Search for a product on a big e-commerce website such as Amazon, and you’ll often see many different results accompanied by a blizzard of information: paid product ads, badges and tags, ratings, reviews and more.
Most e-commerce websites offer tools – such as star ratings, written user reviews and information on how many products have been sold – to help consumers make informed decisions.
But is that information always accurate? And does it help buyers make the best decision – or might other motives influence the algorithms?
That’s the question Fei Long, a marketing professor at UNC Kenan-Flagler Business School, and her colleague Yunchan Liu of the University of Illinois Urbana-Champaign explore in “Platform Manipulation in Online Retail Marketplace with Sponsored Advertising” published in Marketing Science.
Large e-commerce sites, such as Amazon, eBay and Alibaba, no longer make money solely by selling products. Sales of advertising on their own platforms have become major sources of profit.
In 2022, for example, Amazon brought in $38 billion in ad revenue – an income stream that analysts say is likely more profitable than selling products or some of its other businesses. Ads are typically bought by sellers through an online bidding process where the top bidder is able to, in effect, purchase more visibility.

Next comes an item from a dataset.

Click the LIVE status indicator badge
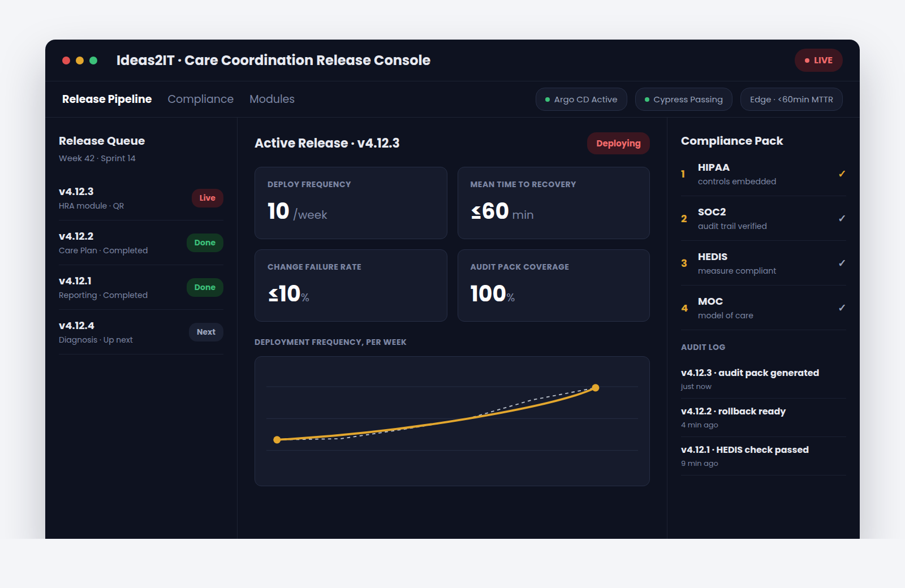Image resolution: width=905 pixels, height=588 pixels. 818,60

With multiple revenue streams coming from online sales, Long wondered how that might influence the behavior of these e-commerce platforms. Would they still be incentivized to show consumers the “best” deals or would they have reason to adjust listings based on whether they were maximizing ad revenue or product sale commissions?
So, Long and Liu created a model that simulated how big online retailers might change their websites to maximize profit – even if it came at the expense of transparency with consumers.
Among the questions they explored:
To work through these questions, Long and Liu developed a model of consumer behavior. Then they applied that model to a variety of scenarios to determine how e-commerce platforms might act to maximize their own profits.
To construct the model, the researchers posited there are two types of consumers: explorers and nonexplorers.
Explorers take the time to examine multiple products listed in search results, and they prioritize more attractive products, such as those with higher ratings, greater past sales or badges like Amazon’s Choice.
Nonexplorers only examine top search results, and for those consumers, product visibility is key – the top organic search result and the top advertised product, for example. Research about how people behave on e-commerce sites indicates that many consumers search very few or just one product, suggesting nonexplorers are common.
Given these circumstances, it becomes possible to model how e-commerce platforms could maximize revenue by making products more or less visible and attractive to potential consumers.
Long and Liu looked at what would happen when a consumer got search results with two potential competing products: The best option and another option. They used a variable called “match,” which roughly equates to the average popularity for each product. A higher match means, essentially, the two products are more competitive in terms of desirability.
When it is a low-competition market – one is quite popular and the other has very low popularity (low match) – the e-commerce platform has an incentive to boost the low-match competitor (such as tolerating its fake sales and fake reviews or granting to make the product more attractive).
That’s because if the product appears to match better, and hence becomes more competitive, the lesser product will be incented to spend more on advertising, bidding up ad costs and creating more revenue for the platform.
On the other hand, when it is a high-competition market – the two products both match well and are already close – the e-commerce platform is incented to boost the stronger product to create more distance between the two, such as boosting the seller’s visibility in organic results, in addition to making it more attractive. This occurs because two well-matched products might compete on price, lowering the e-commerce platform’s commission on sales.
When product match between two products is between those extremes, however, the e-commerce platform has little incentive to boost one or the other.
Sellers on e-commerce platforms should also consider how tactics they use to increase their attractiveness, such as buying fake reviews or fake sales, might stimulate changes in the e-commerce platform’s algorithms, either helping or hurting visibility and, consequently, sales.
Certain types of deceptive actions by sellers, such as buying fake reviews, have been illegal for years. But the large and diverse e-commerce landscape makes it difficult for regulators to police all sellers.
Long says her research suggests that policymakers might be more effective by focusing on e-commerce platform behavior. This could include how the platforms fail to police fake reviews and fake sales, as well as how their algorithms influence buying decisions.
For consumers and sellers, the research is a reminder that online marketplaces no matter how much we rely on them – are not neutral arbiters of value.